Prompt = Can you repeat the rows below, swapping "GUI agent" for "screen agent" and leaving everything else unchanged?

Data excerpts =
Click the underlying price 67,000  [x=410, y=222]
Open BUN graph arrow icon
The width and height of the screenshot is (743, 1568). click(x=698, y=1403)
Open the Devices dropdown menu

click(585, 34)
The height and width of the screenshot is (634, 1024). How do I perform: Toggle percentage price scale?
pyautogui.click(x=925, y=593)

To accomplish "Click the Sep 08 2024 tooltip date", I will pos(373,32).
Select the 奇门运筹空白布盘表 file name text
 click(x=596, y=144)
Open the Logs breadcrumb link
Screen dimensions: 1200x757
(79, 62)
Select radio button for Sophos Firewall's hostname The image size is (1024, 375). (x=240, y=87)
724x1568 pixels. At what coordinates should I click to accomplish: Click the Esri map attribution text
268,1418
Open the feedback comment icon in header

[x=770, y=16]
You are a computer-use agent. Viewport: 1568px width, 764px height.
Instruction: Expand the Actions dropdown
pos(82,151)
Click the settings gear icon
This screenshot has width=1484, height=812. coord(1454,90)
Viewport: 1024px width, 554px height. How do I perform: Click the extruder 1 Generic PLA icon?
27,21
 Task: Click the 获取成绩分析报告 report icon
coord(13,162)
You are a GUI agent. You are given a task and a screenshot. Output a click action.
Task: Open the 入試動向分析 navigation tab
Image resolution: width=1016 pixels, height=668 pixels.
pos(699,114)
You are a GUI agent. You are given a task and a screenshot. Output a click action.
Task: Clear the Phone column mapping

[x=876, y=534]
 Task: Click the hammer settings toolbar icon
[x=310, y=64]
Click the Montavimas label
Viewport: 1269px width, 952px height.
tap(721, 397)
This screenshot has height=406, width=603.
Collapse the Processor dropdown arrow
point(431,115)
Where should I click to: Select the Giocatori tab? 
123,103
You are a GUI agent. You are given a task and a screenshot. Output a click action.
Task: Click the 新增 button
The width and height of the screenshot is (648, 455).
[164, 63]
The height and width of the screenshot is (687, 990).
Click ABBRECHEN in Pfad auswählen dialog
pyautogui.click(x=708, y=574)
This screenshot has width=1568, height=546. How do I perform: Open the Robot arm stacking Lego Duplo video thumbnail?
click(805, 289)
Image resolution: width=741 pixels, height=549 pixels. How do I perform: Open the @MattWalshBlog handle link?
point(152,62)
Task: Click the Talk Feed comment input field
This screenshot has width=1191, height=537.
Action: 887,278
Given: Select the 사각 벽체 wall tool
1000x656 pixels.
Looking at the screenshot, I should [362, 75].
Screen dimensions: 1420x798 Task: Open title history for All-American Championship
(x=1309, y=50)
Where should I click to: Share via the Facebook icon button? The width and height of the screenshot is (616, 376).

Answer to the problem =
Click the underlying price 67,000  [x=410, y=222]
Open BUN graph arrow icon
The width and height of the screenshot is (743, 1568). click(x=698, y=1403)
Open the Devices dropdown menu

click(585, 34)
The height and width of the screenshot is (634, 1024). How do I perform: Toggle percentage price scale?
pyautogui.click(x=925, y=593)

To accomplish "Click the Sep 08 2024 tooltip date", I will pos(373,32).
Select the 奇门运筹空白布盘表 file name text
 click(x=596, y=144)
Open the Logs breadcrumb link
Screen dimensions: 1200x757
(79, 62)
Select radio button for Sophos Firewall's hostname The image size is (1024, 375). (x=240, y=87)
724x1568 pixels. At what coordinates should I click to accomplish: Click the Esri map attribution text
268,1418
Open the feedback comment icon in header

[x=770, y=16]
You are a computer-use agent. Viewport: 1568px width, 764px height.
Instruction: Expand the Actions dropdown
pos(82,151)
Click the settings gear icon
This screenshot has width=1484, height=812. coord(1454,90)
Viewport: 1024px width, 554px height. How do I perform: Click the extruder 1 Generic PLA icon?
27,21
 Task: Click the 获取成绩分析报告 report icon
coord(13,162)
You are a screen agent. You are given a task and a screenshot. Output a click action.
Task: Open the 入試動向分析 navigation tab
Image resolution: width=1016 pixels, height=668 pixels.
pos(699,114)
You are a screen agent. You are given a task and a screenshot. Output a click action.
Task: Clear the Phone column mapping

[x=876, y=534]
 Task: Click the hammer settings toolbar icon
[x=310, y=64]
Click the Montavimas label
Viewport: 1269px width, 952px height.
tap(721, 397)
This screenshot has height=406, width=603.
Collapse the Processor dropdown arrow
point(431,115)
Where should I click to: Select the Giocatori tab? 
123,103
You are a screen agent. You are given a task and a screenshot. Output a click action.
Task: Click the 新增 button
The width and height of the screenshot is (648, 455).
[164, 63]
The height and width of the screenshot is (687, 990).
Click ABBRECHEN in Pfad auswählen dialog
pyautogui.click(x=708, y=574)
This screenshot has width=1568, height=546. How do I perform: Open the Robot arm stacking Lego Duplo video thumbnail?
click(805, 289)
Image resolution: width=741 pixels, height=549 pixels. How do I perform: Open the @MattWalshBlog handle link?
point(152,62)
Task: Click the Talk Feed comment input field
This screenshot has width=1191, height=537.
Action: 887,278
Given: Select the 사각 벽체 wall tool
1000x656 pixels.
Looking at the screenshot, I should [362, 75].
Screen dimensions: 1420x798 Task: Open title history for All-American Championship
(x=1309, y=50)
Where should I click to: Share via the Facebook icon button? The width and height of the screenshot is (616, 376).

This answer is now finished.